Norn ingat ayat ini juga. Itu adalah salah satu yang dia hafal beberapa kali di gereja lamanya — kisah tentang Saint Millis menjatuhkan pedang sucinya ke pasukan iblis. Kekuatan senjata itu begitu besar sehingga mencapai dari Jutaan ke Pegunungan Blue Wyrm, dan kemudian ke Hutan Besar, dan kemudian ke seberang lautan. Itu menghantam Raja Iblis di tempat di mana Wind Port sekarang berdiri, membunuhnya seketika. Tempat dimana Millis melancarkan serangan ini sekarang dikenal sebagai Jalan Pedang Suci.
“Kekuatan luar biasa dari Saint Millis adalah apa yang kebanyakan orang ingat tentang perikop ini, tentu saja. Tapi pentingnya sebenarnya terletak di awal. Bahkan Millis sendiri tidak mahakuasa. Dia perlu menunggu waktu dan mengumpulkan kekuatannya sebelum dia bisa menjatuhkan pedang suci ke musuh-musuhnya. Jika Anda melihat ke buku sejarah, Anda akan membaca bahwa tentara Millis bertempur hebat melawan iblis di pantai utara selama periode ini. Komandan pasukan manusia adalah Peter Dolior, dikatakan sebagai teman terdekat Saint Millis, dan dia tewas dalam pertempuran itu. Sedih karena kehilangan ini, Millis tetap fokus pada masa depan. ”
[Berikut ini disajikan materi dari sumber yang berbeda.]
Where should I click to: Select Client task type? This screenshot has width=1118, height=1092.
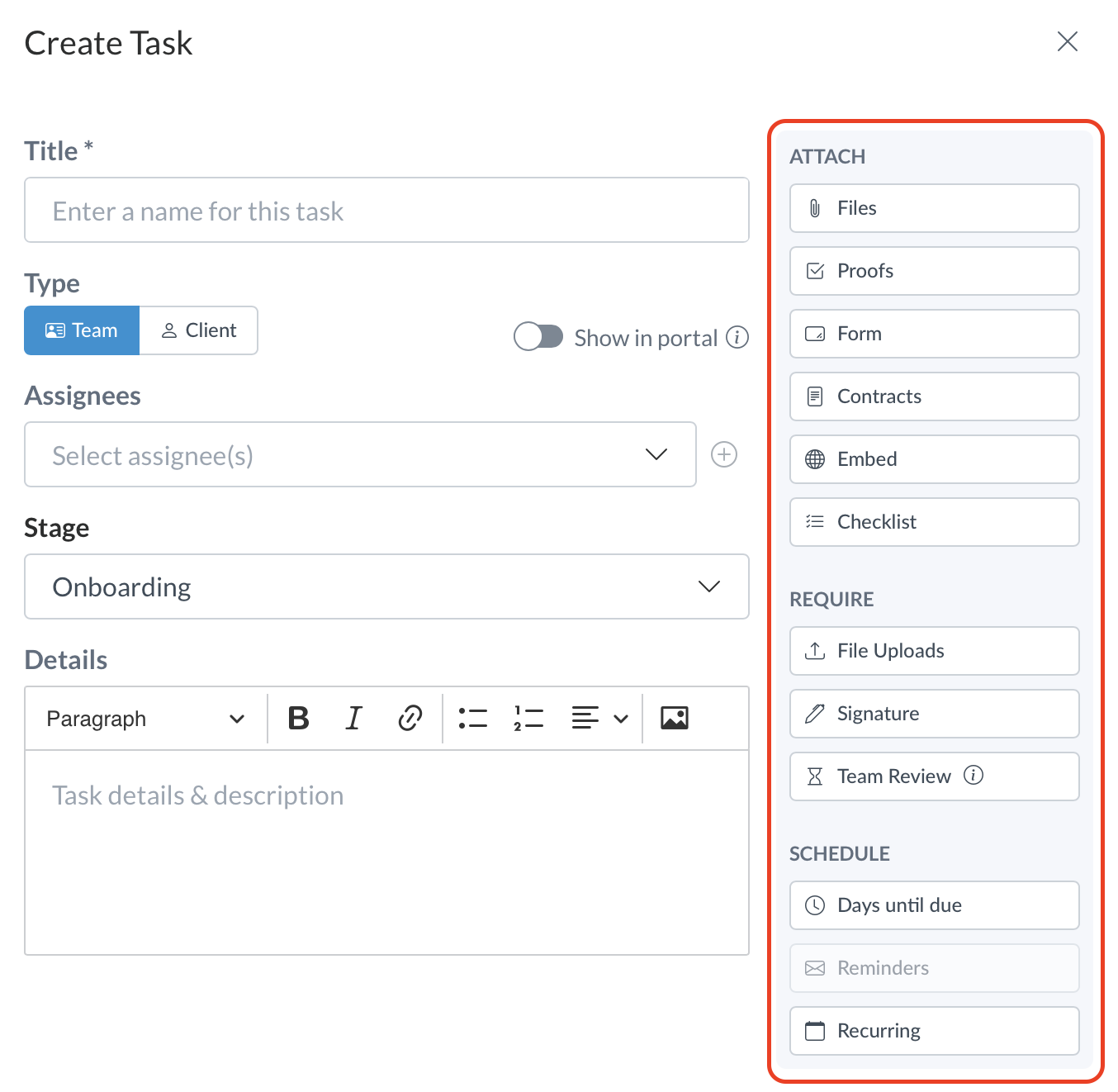point(199,330)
“Maksudmu dia meninggalkan temannya? Dia meninggalkannya untuk mati? ”
“Tidak. Millis mempercayai temannya, dan temannya mempercayainya. Karena alasan itulah Petrus bertempur sampai mati untuk memperlambat kemajuan iblis, daripada mundur dalam kekalahan. Dan berkat pengorbanan itu, impian bersama tentang kemenangan dan perdamaian terwujud. ”
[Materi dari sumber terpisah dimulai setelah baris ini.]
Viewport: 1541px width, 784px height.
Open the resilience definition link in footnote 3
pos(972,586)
Mengakhiri kuliah tegas ini, Cliff menatap mata Norn.
“Sekarang katakan, apa yang Anda mimpi?”
“Saya hanya ingin keluarga saya dipersatukan kembali. Saya ingin kita bahagia lagi. ”
“Kemudian lakukan apa yang Anda bisa untuk mewujudkan tujuan itu. Belajar keras dan pelajari sihirmu. Akan sangat melegakan bagi kakakmu Rudeus dan ayahmu, di mana pun mereka berada. ”
“Apa yang harus saya lakukan setelah itu? Setelah saya mempelajari apa yang saya bisa, maksud saya? ”
Cliff mengangguk, mengharapkan pertanyaan lanjutan ini. Beralih ke kuil tempat lambang suci gereja dipasang, dia berhenti sejenak dan kemudian menjawab.
“Pada akhirnya, Anda berdoa. Saint Millis selalu mengawasi kita. ”
Jika Cliff berbicara kepada Rudeus, penyihir itu akan memutar matanya karena ini. Tapi Norn tidak seperti kakaknya.
Dia tersentuh oleh kata-kata ini. Untuk pertama kalinya, dia merasa bahwa hal-hal yang dia pelajari di gereja benar-benar bermakna.
Guru-gurunya di Millis selalu menyuruhnya mengakhiri setiap hari dengan doa. Saat itu tampak agak sewenang-wenang — mengapa tidak memulai hari dengan doa?
Tapi sekarang dia mengerti. Memang ada alasan untuk itu.
“Saya rasa saya mengerti. Saya akan fokus melakukan apa yang saya bisa untuk saat ini. ”
“Saya sangat senang mendengarnya. Jika Anda mengalami masalah atau membutuhkan bantuan untuk studi Anda, silakan hubungi saya. Saya biasanya di sini pada jam-jam seperti ini, tetapi Anda juga dapat menemukan saya di laboratorium saya di kampus. ”
“Baiklah.”
Norn meninggalkan gereja malam itu dalam kerangka pikiran yang baru bangkit.
Dia punya tujuan sekarang. Dia akan mengikuti ajaran imannya dan tumbuh lebih kuat jika kakaknya tidak ada. Memang tidak banyak, tapi itu adalah permulaan.